HOW TO COMPLETE THIS TASK
Give back the records that follow exactly, images excluded.

┌─ RECORDS TO PROCESS

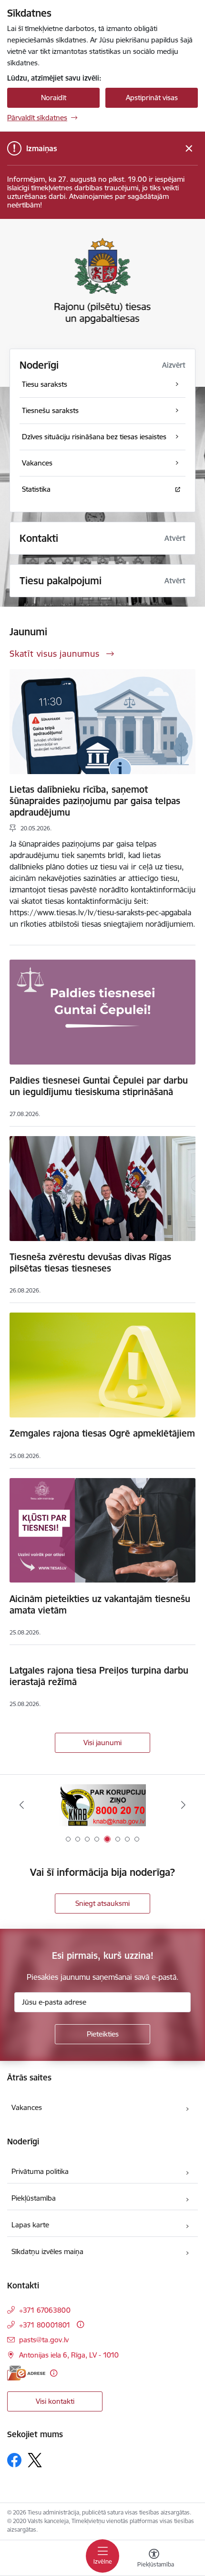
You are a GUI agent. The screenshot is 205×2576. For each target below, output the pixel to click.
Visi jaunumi (102, 1742)
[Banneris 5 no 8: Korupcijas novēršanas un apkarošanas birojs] (102, 1805)
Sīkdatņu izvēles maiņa (47, 2251)
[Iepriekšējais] (22, 1804)
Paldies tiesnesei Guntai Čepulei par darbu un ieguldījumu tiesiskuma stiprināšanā (99, 1086)
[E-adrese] (26, 2373)
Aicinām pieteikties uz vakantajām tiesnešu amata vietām (100, 1604)
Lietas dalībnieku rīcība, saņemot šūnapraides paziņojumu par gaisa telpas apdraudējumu (95, 801)
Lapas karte (30, 2224)
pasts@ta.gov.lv (44, 2339)
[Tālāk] (183, 1804)
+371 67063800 (45, 2310)
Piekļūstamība (33, 2198)
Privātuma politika (40, 2171)
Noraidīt (53, 97)
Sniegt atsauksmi (102, 1903)
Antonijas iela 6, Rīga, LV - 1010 (69, 2354)
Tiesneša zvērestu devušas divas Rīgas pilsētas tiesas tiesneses (90, 1262)
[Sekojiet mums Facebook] (14, 2460)
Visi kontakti (55, 2401)
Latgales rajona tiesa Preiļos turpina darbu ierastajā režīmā (99, 1676)
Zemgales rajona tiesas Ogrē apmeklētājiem (102, 1433)
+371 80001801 (45, 2324)
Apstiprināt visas (152, 97)
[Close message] (189, 148)
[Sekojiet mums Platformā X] (35, 2460)
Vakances (26, 2107)
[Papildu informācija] (80, 2324)
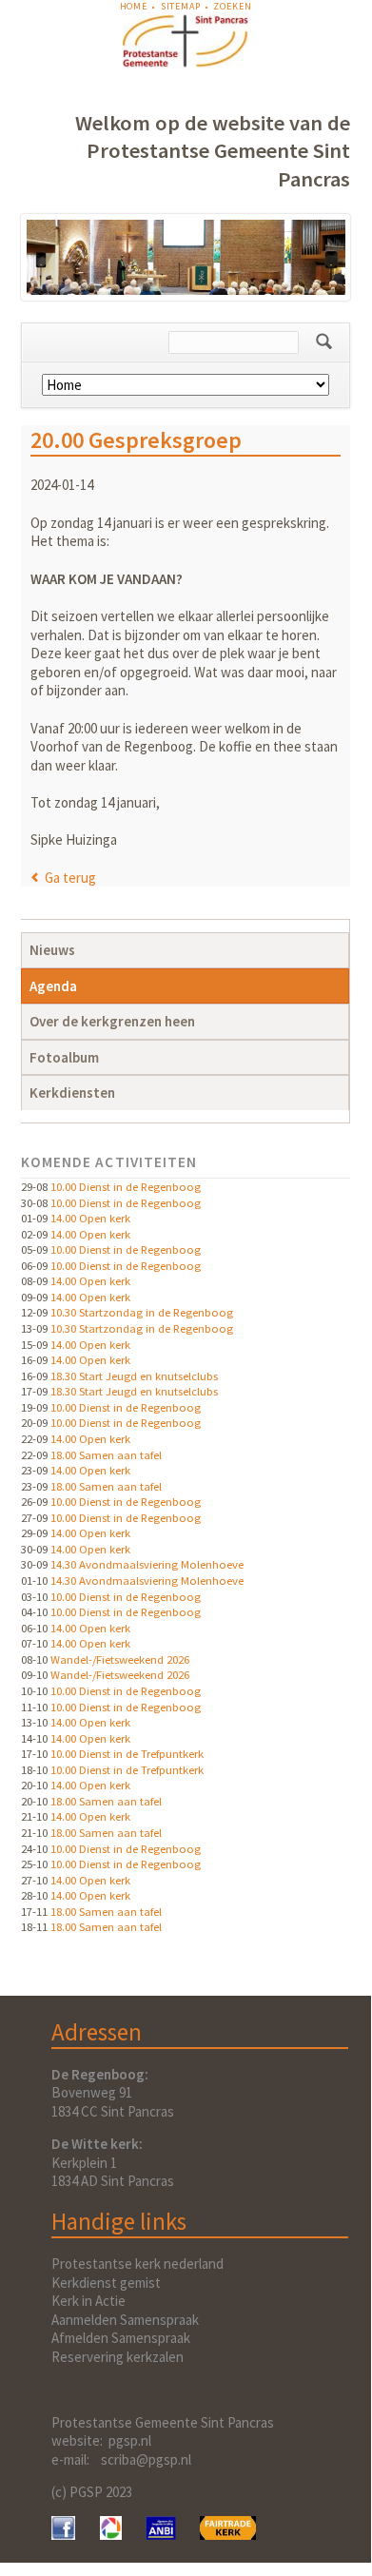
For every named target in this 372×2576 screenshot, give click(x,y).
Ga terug (70, 877)
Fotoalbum (64, 1057)
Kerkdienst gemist (106, 2283)
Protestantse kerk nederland (137, 2263)
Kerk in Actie (88, 2301)
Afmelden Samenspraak (120, 2338)
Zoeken (232, 6)
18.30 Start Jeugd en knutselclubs (134, 1375)
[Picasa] (111, 2535)
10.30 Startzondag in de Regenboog (141, 1311)
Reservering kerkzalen (117, 2357)
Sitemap (181, 6)
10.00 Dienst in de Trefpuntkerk (127, 1753)
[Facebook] (63, 2535)
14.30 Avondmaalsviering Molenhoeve (147, 1563)
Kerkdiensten (72, 1092)
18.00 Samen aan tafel (106, 1454)
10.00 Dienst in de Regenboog (125, 1186)
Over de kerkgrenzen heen (112, 1021)
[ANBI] (161, 2535)
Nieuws (52, 950)
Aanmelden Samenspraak (125, 2320)
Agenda (53, 986)
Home (133, 6)
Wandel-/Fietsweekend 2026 (119, 1659)
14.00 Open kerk (90, 1217)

└─

REPLY TO THE EXERCISE
You are a GUI agent. The screenshot is 205×2576. For each target below, output the pixel to click.
Visi jaunumi (102, 1742)
[Banneris 5 no 8: Korupcijas novēršanas un apkarošanas birojs] (102, 1805)
Sīkdatņu izvēles maiņa (47, 2251)
[Iepriekšējais] (22, 1804)
Paldies tiesnesei Guntai Čepulei par darbu un ieguldījumu tiesiskuma stiprināšanā (99, 1086)
[E-adrese] (26, 2373)
Aicinām pieteikties uz vakantajām tiesnešu amata vietām (100, 1604)
Lietas dalībnieku rīcība, saņemot šūnapraides paziņojumu par gaisa telpas apdraudējumu (95, 801)
Lapas karte (30, 2224)
pasts@ta.gov.lv (44, 2339)
[Tālāk] (183, 1804)
+371 67063800 (45, 2310)
Piekļūstamība (33, 2198)
Privātuma politika (40, 2171)
Noraidīt (53, 97)
Sniegt atsauksmi (102, 1903)
Antonijas iela 6, Rīga, LV - 1010 (69, 2354)
Tiesneša zvērestu devušas divas Rīgas pilsētas tiesas tiesneses (90, 1262)
[Sekojiet mums Facebook] (14, 2460)
Visi kontakti (55, 2401)
Latgales rajona tiesa Preiļos turpina darbu ierastajā režīmā (99, 1676)
Zemgales rajona tiesas Ogrē apmeklētājiem (102, 1433)
+371 80001801 (45, 2324)
Apstiprināt visas (152, 97)
[Close message] (189, 148)
[Sekojiet mums Platformā X] (35, 2460)
Vakances (26, 2107)
[Papildu informācija] (80, 2324)
For every named target in this 372×2576 screenshot, give click(x,y).
Ga terug (70, 877)
Fotoalbum (64, 1057)
Kerkdienst gemist (106, 2283)
Protestantse kerk nederland (137, 2263)
Kerk in Actie (88, 2301)
Afmelden Samenspraak (120, 2338)
Zoeken (232, 6)
18.30 Start Jeugd en knutselclubs (134, 1375)
[Picasa] (111, 2535)
10.30 Startzondag in de Regenboog (141, 1311)
Reservering kerkzalen (117, 2357)
Sitemap (181, 6)
10.00 Dienst in de Trefpuntkerk (127, 1753)
[Facebook] (63, 2535)
14.30 Avondmaalsviering Molenhoeve (147, 1563)
Kerkdiensten (72, 1092)
18.00 Samen aan tafel (106, 1454)
10.00 Dienst in de Regenboog (125, 1186)
Over de kerkgrenzen heen (112, 1021)
[ANBI] (161, 2535)
Nieuws (52, 950)
Aanmelden Samenspraak (125, 2320)
Agenda (53, 986)
Home (133, 6)
Wandel-/Fietsweekend 2026 (119, 1659)
14.00 Open kerk (90, 1217)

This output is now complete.